*Goal:*
Copy the lines from the one containing "You are a GUI" up to and including the one containing "point(80,170)", reproducing each line without any change.

[Given information start]

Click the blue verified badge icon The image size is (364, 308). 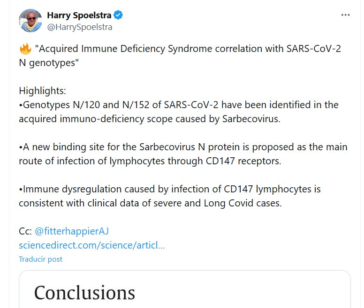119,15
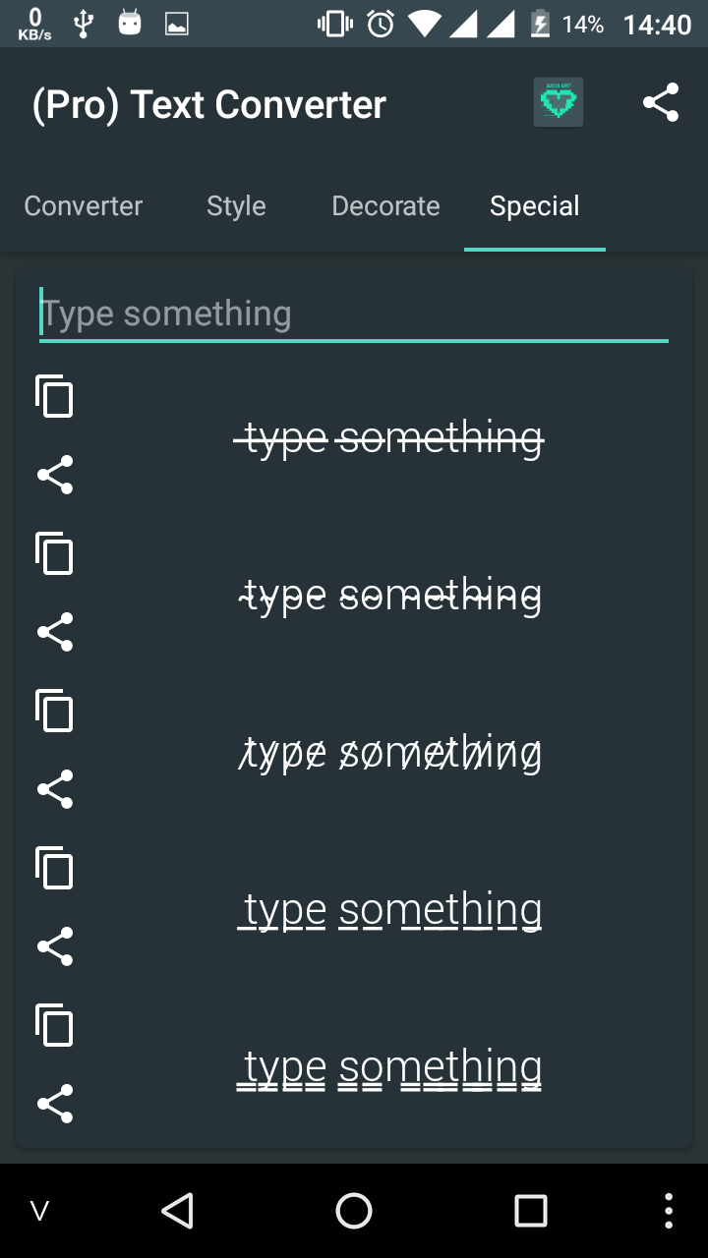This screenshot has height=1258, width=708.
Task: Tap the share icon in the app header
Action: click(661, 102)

[Given information end]
[Given information start]

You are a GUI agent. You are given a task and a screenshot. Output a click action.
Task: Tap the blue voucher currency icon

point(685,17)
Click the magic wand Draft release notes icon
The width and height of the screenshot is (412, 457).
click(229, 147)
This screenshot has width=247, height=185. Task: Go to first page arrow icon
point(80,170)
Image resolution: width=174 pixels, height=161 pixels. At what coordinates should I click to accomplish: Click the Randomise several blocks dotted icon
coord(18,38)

[Given information end]

*Exercise answer:*
You are a GUI agent. You are given a task and a screenshot. Output a click action.
Task: Tap the blue voucher currency icon

point(685,17)
Click the magic wand Draft release notes icon
The width and height of the screenshot is (412, 457).
click(229, 147)
This screenshot has width=247, height=185. Task: Go to first page arrow icon
point(80,170)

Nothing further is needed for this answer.